Following the MIG guide and this tutorial on best practices for using MIG → testing on A100 40gb sxm.
I am noticing some increase in latency per workload (rodinia - myocyte) when I run multiple workloads (batch size = 50) together in 7 MIG (each with GI Profile: 1g.5gb)instances on an A100
, as compared to running the same workload either on the full GPU (7g.40gb) -
or just running a single workload(batch size=1) on one of the 7 MIG slice as above (GI Profile: 1g.5gb) -
That is, the time per workload increases as shown when all 7 slices of MIG are concurrently running a workload. How do I determine (nsight compute or nsight system?) exactly what is causing this increase? As far as I understand, MIG distributes compute, memory and bandwidth resources equally between MIG instances with the same profile. Thanks.
You can find tutorials on how to use nsight compute and nsight systems. The usual methodology is to start with nsight systems, get a timeline for the workflow, then look for differences in the various cases. If you get down to observing that a specific kernel takes longer to run, then nsight compute would be the tool to study that.

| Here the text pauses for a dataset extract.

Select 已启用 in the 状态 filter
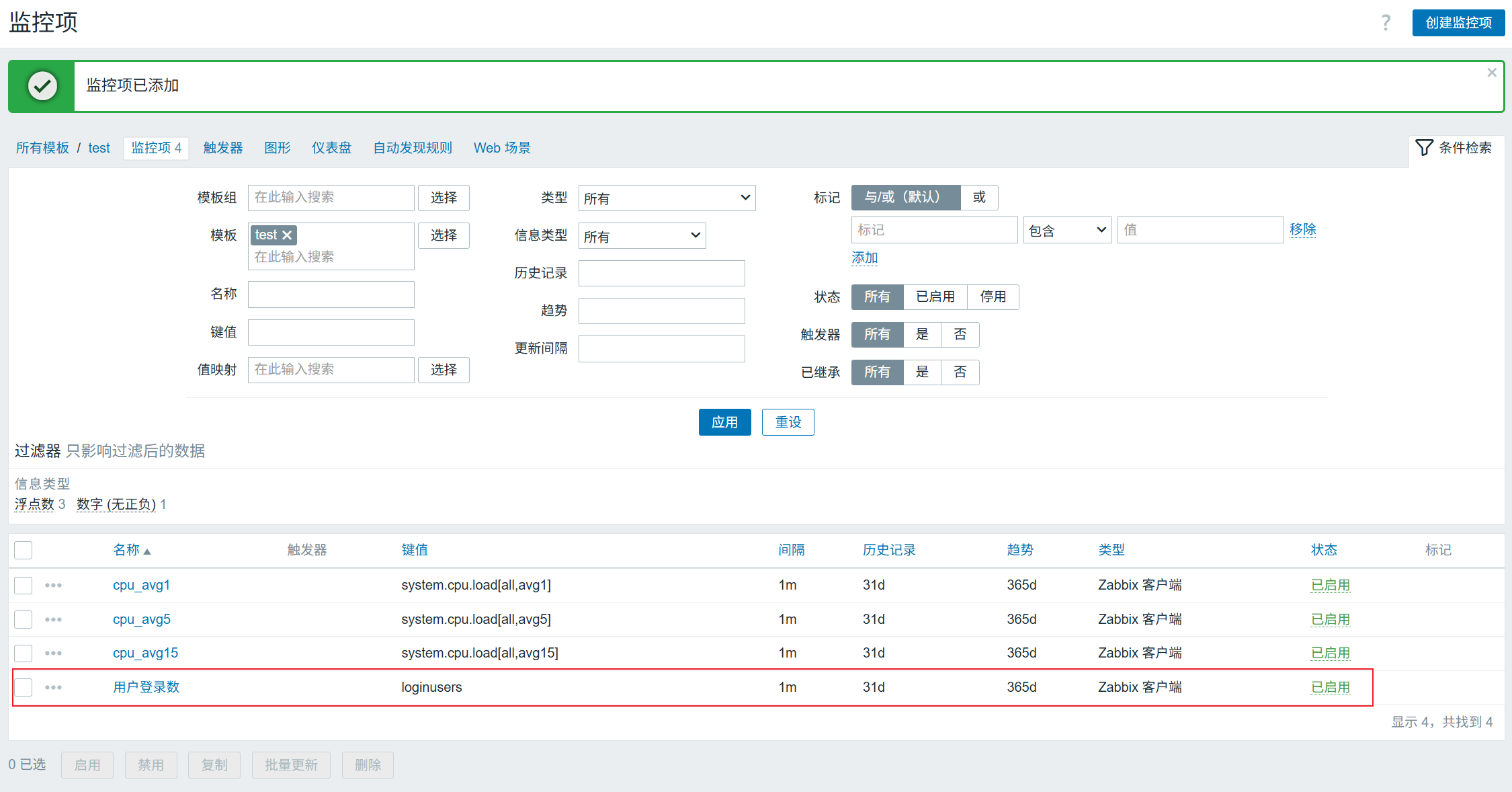Screen dimensions: 1512x792 pos(935,297)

You may already have some “navigational” info in your print-outs. I’m not sure I understand your description perfectly, but it seems that maybe the first and last print-outs are most comparable. If that is the case, we see that the D->H copy, for example, is almost the same in terms of reported duration. But the “ALLOCATE CPU MEMORY AND GPU MEMORY” section takes about 7x longer in the first case vs. the last (and seems to account for nearly all of the difference in total duration reported for those two cases.)
The kernel execution is also longer in the first case vs. the last, but do note that as a percentage of the total runtime or even the change in runtime between the two cases, it is only a tiny contributor.
1 Like
Go it. I will start with nsight system first then. Thanks!
As for my description -
- The first screenshot is when an A100 is divided into 7 MIG slices (1g.5gb) and all the slices are running the workload concurrently. Here, if I observe the runtime of a workload on any of the slices, the per workload completion time is around 4.8 seconds
- The second screenshot is when I am running the same workload but in the full GPU configuration - that is 7g.40gb. So the workload has the entire GPU to run on.
- Third screenshot is on the same configuration as the first. A100 is divided into 7 MIG slices (each 1g.5gb) but only 1 slice is running the workload, which runs in 3.65 seconds.
The only difference between 1 and 3 is that in the first test scenario, there are 7 workloads running concurrently and in the third test scenario only 1 workload is running. Since MIG slices are independent of each other (full hardware separation), I was wondering why running multiple workloads causes the runtime of the workload to increase (from 3.65 to 4.8).
Is there any documentation/description on various metrics provided by nsight-compute?
Thanks.
nsight compute documentation is here. There is a metrics guide here which includes a metrics reference section at the end. There is a separate forum for nsight compute specific questions here and nsight systems forums here. There are also various blogs available and youtube videos. Here is an nsight compute blog series, here is an example of an nsight compute tutorial video.
Nsight compute is mostly focused on kernel profiling. I would suggest starting with nsight systems unless the thing you want to explore is the difference in the reported kernel execution time. Based on pareto that is not where I would suggest starting.
1 Like
I’ll add that back then just in case.
Do you have documentation/tutorials for nsight-systems similar to ones you linked above for nsight-compute? I’m checking this out currently, but was wondering if there are any other helpful presentations available.
Thank you. This should be enough for me to get started.